_Excerpt_:
[Start of Attachment]

Quartz monzonite is an intrusive, felsic, igneous rock that has an approximately equal proportion of orthoclase and plagioclase feldspars. It is typically a light colored phaneritic (coarse-grained) to porphyritic granitic rock. The plagioclase is typically intermediate to sodic in composition, andesine to oligoclase. Quartz is present in significant amounts. Biotite and/or hornblende constitute the dark minerals. Because of its coloring, it is often confused with granite, but whereas granite contains more than 20% quartz, quartz monzonite is only 5–20% quartz. Rock with less than five percent quartz is classified as monzonite. A rock with more alkali feldspar is a syenite whereas one with more plagioclase is a quartz diorite. The fine grained volcanic rock equivalent of quartz monzonite is quartz latite.

The term adamellite was originally applied by A. Cathrein in 1890 to orthoclase-bearing tonalite (likely a granodiorite) at Monte Adamello, Italy, in 1890, but later came to refer to quartz monzonite. The term is now deprecated.

Quartz monzonite porphyry is often associated with copper mineralization in the porphyry copper ore deposits.

==Geographic distribution==

===United States===
In the White Mountains and western highlands of New Hampshire, the Kinsman Quartz Monzonite is an extensive formation that underlies Kinsman Mountain, parts of Franconia Notch, Mount Cardigan, and Mount Sunapee.

Stone Mountain in Georgia is a large quartz monzonite monadnock.

[End of Attachment]

_Records_:
[Start of Attachment]

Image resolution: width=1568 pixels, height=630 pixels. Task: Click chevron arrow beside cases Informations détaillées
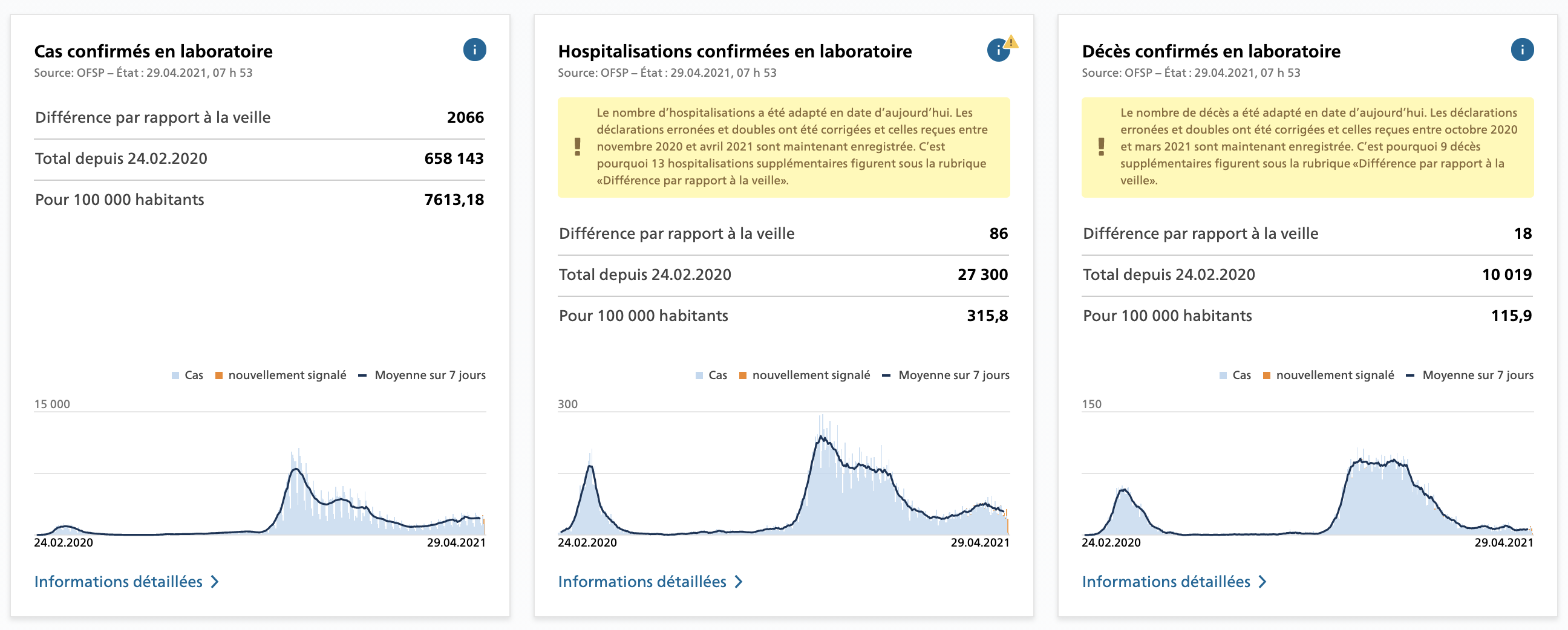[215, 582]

[End of Attachment]
[Start of Attachment]

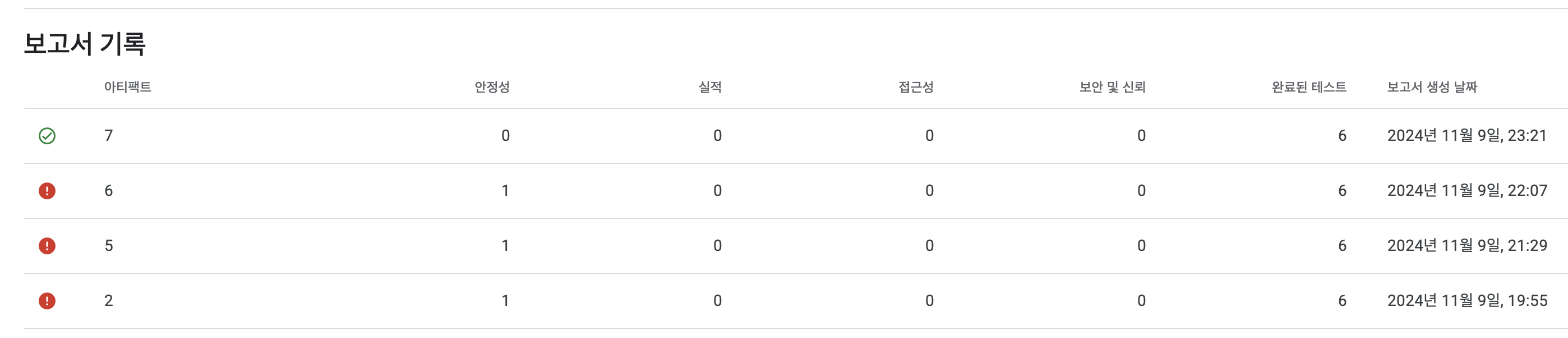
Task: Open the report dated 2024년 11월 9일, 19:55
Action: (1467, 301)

[End of Attachment]

_How to complete this task_: Print the passage of the quartz monzonite excerpt from the words "Quartz monzonite is an intrusive, felsic, igneous" up to and including the words "is quartz latite.". The data here have no connection to the text on quartz monzonite.

_Result of the exercise_:
Quartz monzonite is an intrusive, felsic, igneous rock that has an approximately equal proportion of orthoclase and plagioclase feldspars. It is typically a light colored phaneritic (coarse-grained) to porphyritic granitic rock. The plagioclase is typically intermediate to sodic in composition, andesine to oligoclase. Quartz is present in significant amounts. Biotite and/or hornblende constitute the dark minerals. Because of its coloring, it is often confused with granite, but whereas granite contains more than 20% quartz, quartz monzonite is only 5–20% quartz. Rock with less than five percent quartz is classified as monzonite. A rock with more alkali feldspar is a syenite whereas one with more plagioclase is a quartz diorite. The fine grained volcanic rock equivalent of quartz monzonite is quartz latite.